» GOAL OF THE EXERCISE
Drop the pictures and repeat exactly from the "The width and height of the screenshot is (822, 595)." line down to the last line of the entries below.

§ §

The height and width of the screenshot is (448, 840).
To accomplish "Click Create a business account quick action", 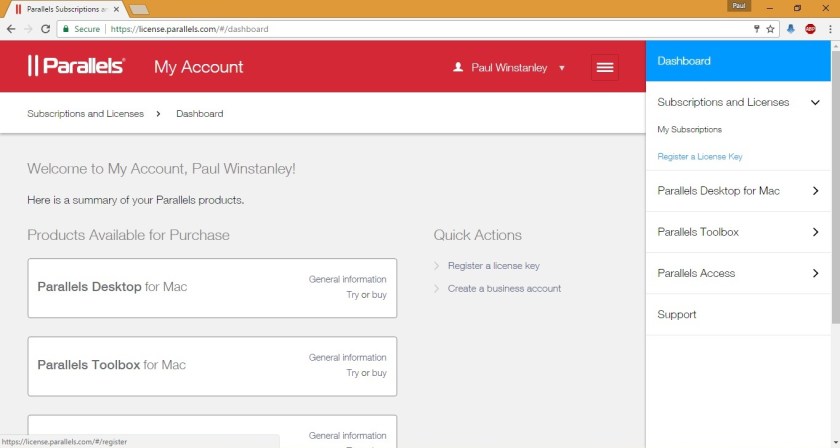I will pos(504,288).
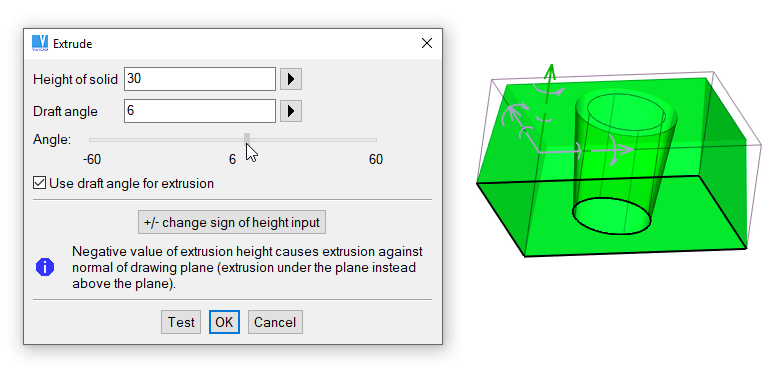Confirm extrusion with the OK button

pos(224,322)
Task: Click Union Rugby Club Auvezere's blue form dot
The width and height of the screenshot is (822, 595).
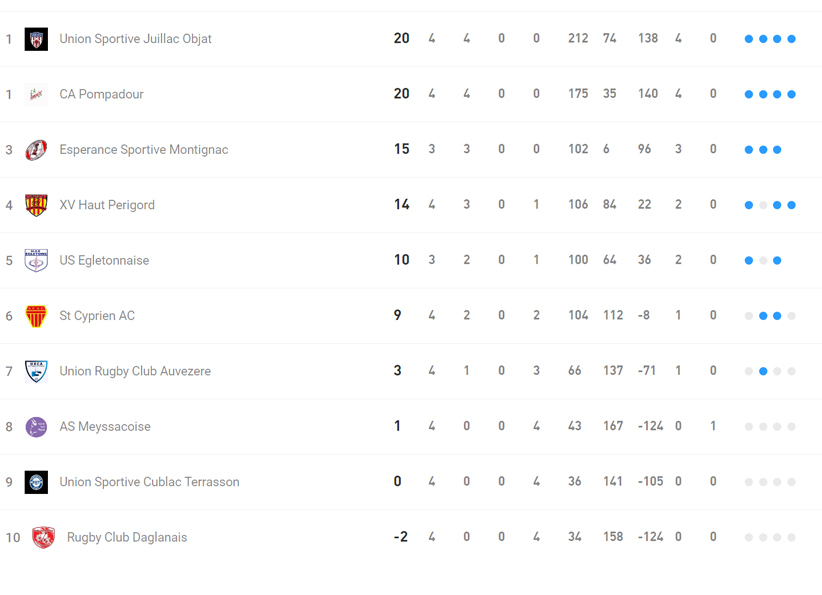Action: 763,371
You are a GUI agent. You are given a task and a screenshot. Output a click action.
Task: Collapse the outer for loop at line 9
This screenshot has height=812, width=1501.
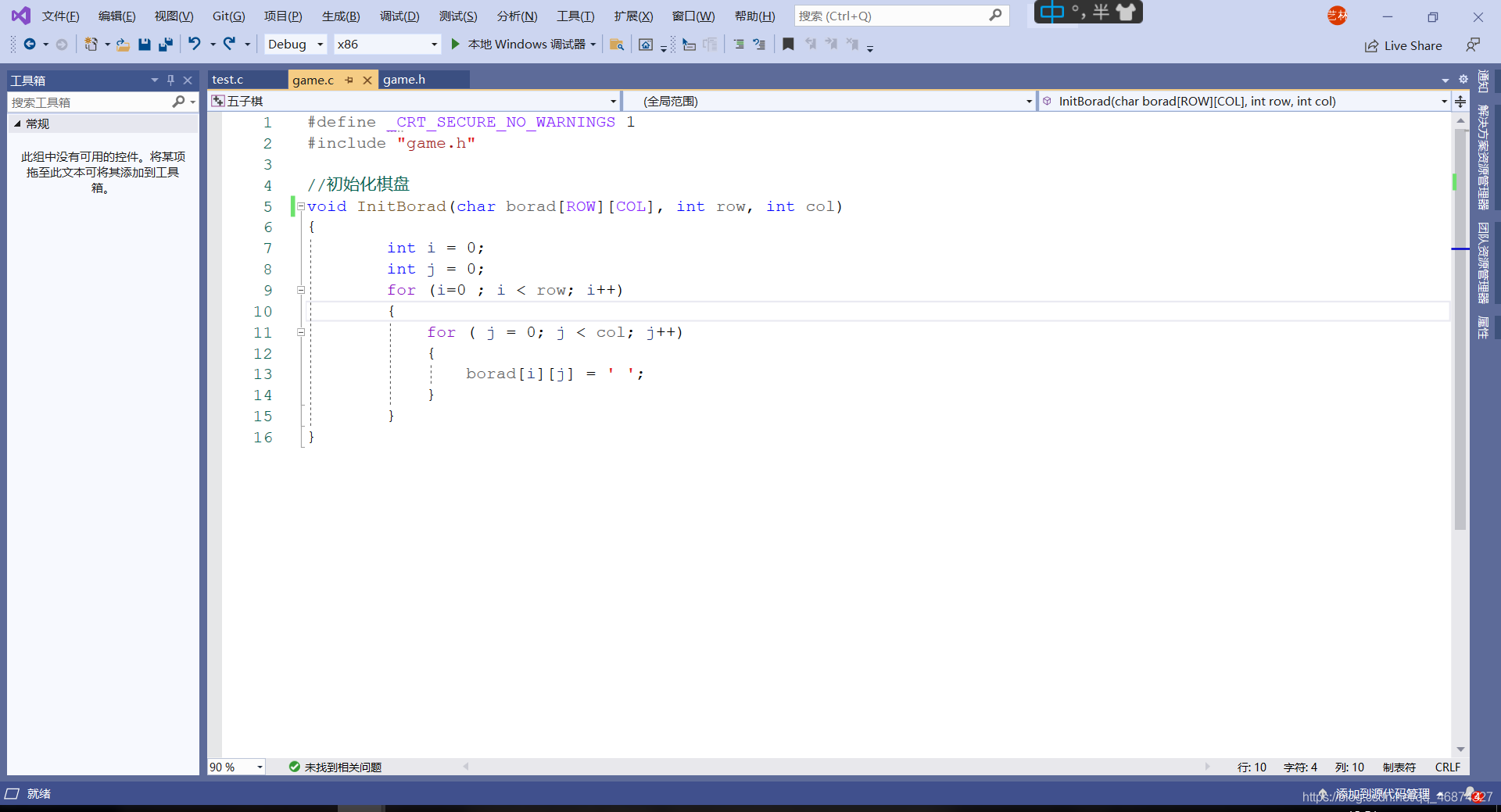[300, 290]
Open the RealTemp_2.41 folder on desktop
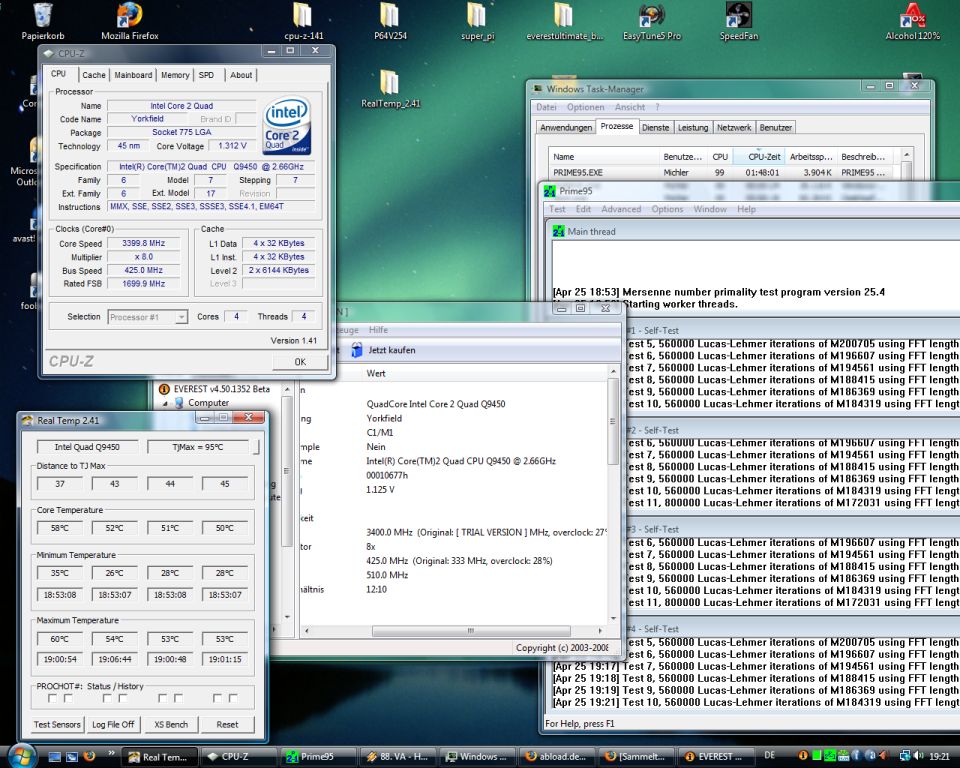The height and width of the screenshot is (768, 960). [x=390, y=83]
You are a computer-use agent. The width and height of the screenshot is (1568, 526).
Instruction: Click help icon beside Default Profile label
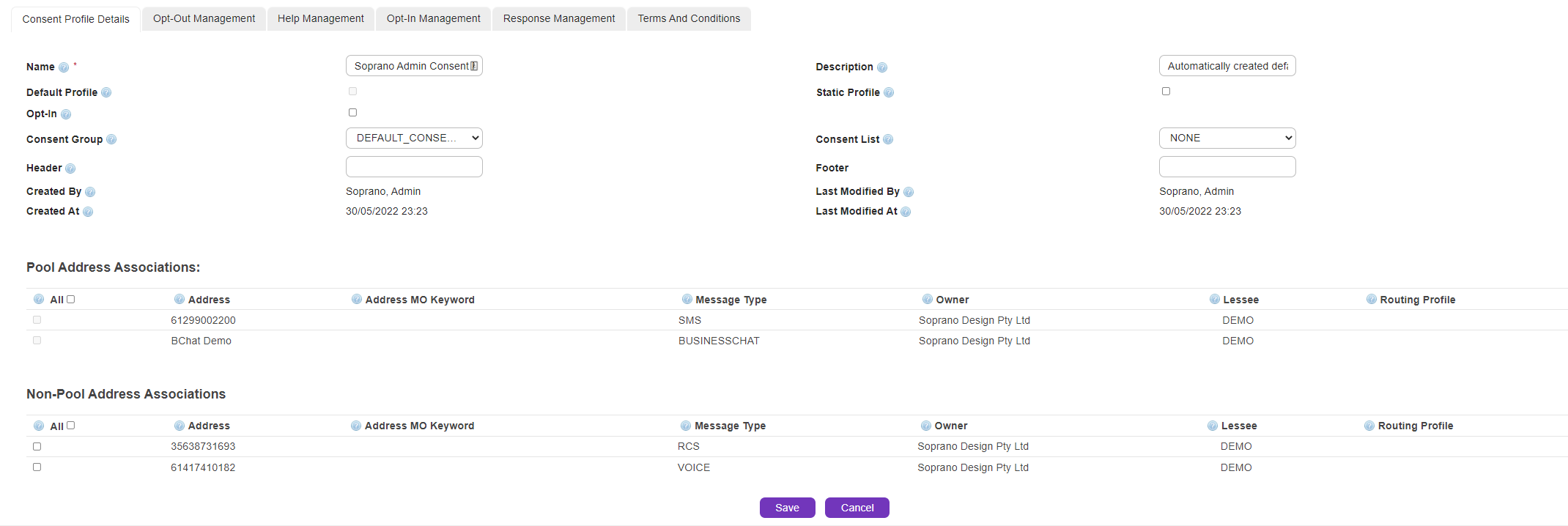point(106,92)
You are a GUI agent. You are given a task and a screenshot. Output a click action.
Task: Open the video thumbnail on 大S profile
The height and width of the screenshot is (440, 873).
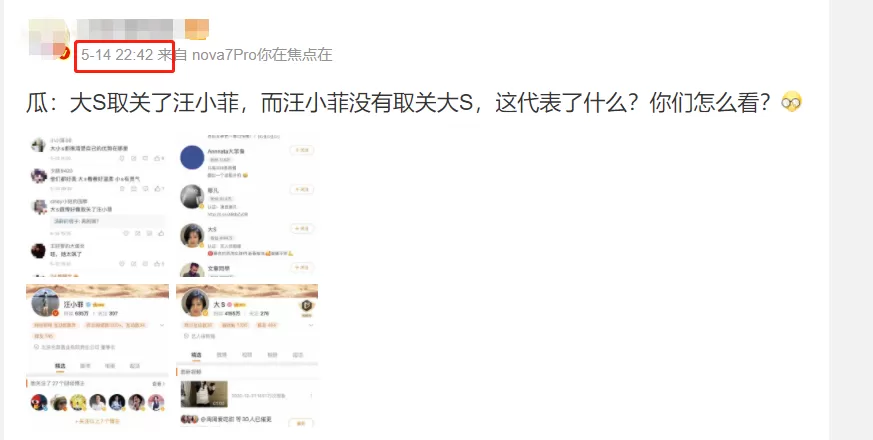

§ §

» SOLUTION TO THE PROBLEM
The width and height of the screenshot is (822, 595).
Action: 763,371
You are a GUI agent. You are given a task and a screenshot. Output a click action.
Task: Collapse the outer for loop at line 9
This screenshot has height=812, width=1501.
[300, 290]
Open the RealTemp_2.41 folder on desktop
The height and width of the screenshot is (768, 960). [x=390, y=83]
You are a computer-use agent. The width and height of the screenshot is (1568, 526).
Instruction: Click help icon beside Default Profile label
point(106,92)
You are a GUI agent. You are given a task and a screenshot. Output a click action.
Task: Open the video thumbnail on 大S profile
The height and width of the screenshot is (440, 873).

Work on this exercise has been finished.